■ WHAT IS REQUIRED ■
For the records below, report how many lines include "will", with no accompanying text.

■ Stored items ■
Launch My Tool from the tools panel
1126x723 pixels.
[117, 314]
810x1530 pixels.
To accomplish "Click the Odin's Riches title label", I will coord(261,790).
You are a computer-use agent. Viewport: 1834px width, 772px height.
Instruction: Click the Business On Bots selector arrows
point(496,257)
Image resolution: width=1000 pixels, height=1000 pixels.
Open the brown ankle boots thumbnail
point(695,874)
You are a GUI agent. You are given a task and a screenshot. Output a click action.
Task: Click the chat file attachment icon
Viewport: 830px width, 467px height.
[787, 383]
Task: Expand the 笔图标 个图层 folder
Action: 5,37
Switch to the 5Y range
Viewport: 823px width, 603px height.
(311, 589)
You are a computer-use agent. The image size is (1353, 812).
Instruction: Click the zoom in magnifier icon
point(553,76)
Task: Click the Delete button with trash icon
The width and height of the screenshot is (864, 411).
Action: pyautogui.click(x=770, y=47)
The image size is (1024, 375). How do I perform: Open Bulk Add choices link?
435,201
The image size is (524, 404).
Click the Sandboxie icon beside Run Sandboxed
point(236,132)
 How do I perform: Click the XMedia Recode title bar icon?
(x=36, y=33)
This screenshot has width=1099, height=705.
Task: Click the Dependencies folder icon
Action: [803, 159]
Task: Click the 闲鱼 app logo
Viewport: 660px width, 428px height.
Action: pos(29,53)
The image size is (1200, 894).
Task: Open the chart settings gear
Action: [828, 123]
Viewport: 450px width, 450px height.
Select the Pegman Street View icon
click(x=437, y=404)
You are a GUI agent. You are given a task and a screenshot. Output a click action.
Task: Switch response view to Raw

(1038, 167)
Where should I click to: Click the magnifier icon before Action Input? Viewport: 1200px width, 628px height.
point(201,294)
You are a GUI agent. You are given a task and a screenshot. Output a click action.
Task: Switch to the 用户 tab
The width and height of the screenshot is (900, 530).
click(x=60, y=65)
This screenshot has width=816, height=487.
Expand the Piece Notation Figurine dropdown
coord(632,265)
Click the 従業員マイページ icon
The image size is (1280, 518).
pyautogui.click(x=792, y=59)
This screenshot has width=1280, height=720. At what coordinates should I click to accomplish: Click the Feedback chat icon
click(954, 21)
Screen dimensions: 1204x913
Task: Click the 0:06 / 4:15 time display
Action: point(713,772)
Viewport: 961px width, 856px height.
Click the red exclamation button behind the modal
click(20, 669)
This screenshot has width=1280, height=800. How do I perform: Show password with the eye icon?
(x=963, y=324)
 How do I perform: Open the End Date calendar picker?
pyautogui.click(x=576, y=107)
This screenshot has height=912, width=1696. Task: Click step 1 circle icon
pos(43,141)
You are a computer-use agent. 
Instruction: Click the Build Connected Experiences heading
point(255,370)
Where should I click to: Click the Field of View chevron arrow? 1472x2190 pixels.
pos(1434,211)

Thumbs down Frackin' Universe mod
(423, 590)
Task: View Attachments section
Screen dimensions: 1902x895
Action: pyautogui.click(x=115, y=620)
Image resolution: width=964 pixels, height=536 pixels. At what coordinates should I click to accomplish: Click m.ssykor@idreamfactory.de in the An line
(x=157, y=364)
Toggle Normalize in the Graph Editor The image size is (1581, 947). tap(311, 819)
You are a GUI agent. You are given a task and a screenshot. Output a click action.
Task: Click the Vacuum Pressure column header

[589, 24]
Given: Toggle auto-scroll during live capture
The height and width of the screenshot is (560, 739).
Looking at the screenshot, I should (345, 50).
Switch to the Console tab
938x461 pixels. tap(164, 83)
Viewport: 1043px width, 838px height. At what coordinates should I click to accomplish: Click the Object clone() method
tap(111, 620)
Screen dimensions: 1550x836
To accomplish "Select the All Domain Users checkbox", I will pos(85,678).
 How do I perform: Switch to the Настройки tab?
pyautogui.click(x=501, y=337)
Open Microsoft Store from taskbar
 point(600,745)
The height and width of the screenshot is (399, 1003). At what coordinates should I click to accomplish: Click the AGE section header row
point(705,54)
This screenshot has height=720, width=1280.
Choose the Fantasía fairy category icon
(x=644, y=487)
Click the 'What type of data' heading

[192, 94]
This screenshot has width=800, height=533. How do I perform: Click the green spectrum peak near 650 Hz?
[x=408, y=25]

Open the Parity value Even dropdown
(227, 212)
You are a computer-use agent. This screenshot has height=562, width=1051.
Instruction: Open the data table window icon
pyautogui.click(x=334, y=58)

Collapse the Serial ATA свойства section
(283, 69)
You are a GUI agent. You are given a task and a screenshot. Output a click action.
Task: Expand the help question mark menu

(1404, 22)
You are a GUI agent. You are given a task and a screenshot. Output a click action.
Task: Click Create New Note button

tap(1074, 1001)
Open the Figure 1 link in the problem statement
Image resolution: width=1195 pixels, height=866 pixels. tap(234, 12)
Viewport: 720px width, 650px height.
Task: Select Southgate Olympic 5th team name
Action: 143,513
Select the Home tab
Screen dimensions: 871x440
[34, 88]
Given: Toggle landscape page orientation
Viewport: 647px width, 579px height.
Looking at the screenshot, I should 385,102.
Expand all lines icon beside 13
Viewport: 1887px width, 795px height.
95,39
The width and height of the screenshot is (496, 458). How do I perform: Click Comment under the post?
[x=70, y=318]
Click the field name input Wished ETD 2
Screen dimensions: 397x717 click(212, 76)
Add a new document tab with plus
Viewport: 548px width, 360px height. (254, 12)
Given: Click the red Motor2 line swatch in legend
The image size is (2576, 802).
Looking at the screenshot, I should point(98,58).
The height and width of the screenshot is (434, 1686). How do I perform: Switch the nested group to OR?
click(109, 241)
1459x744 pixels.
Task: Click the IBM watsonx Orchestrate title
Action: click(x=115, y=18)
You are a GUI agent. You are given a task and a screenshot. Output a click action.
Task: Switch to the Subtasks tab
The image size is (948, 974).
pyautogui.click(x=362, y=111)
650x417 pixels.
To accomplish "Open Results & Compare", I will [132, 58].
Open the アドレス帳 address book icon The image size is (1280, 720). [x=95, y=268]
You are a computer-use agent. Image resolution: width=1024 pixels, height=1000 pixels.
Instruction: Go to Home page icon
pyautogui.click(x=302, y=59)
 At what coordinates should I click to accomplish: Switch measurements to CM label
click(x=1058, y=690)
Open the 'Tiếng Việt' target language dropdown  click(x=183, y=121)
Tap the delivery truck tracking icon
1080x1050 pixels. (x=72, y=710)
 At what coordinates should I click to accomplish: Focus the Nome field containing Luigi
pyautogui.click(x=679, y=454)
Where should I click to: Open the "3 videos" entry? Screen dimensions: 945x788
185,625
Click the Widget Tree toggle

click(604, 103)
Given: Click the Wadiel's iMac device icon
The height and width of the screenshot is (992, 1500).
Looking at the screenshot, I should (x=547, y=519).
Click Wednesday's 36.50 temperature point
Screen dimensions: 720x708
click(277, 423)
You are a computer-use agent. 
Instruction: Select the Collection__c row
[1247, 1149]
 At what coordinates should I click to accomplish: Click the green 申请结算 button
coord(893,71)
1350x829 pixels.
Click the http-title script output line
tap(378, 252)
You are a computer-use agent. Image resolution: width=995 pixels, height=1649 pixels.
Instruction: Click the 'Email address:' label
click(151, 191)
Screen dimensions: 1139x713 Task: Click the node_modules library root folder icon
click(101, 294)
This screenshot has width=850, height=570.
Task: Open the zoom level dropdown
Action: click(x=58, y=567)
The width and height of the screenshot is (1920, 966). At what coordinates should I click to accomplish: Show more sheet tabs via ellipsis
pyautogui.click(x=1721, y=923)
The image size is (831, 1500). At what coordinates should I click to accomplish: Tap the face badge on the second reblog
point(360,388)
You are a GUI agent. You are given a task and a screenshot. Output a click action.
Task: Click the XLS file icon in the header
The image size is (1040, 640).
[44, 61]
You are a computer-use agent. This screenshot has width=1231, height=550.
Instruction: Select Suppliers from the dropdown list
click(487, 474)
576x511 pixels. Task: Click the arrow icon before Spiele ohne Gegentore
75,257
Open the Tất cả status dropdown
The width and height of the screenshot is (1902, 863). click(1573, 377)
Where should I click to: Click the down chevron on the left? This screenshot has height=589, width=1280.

■ RESULT FOR THIS TASK ■
3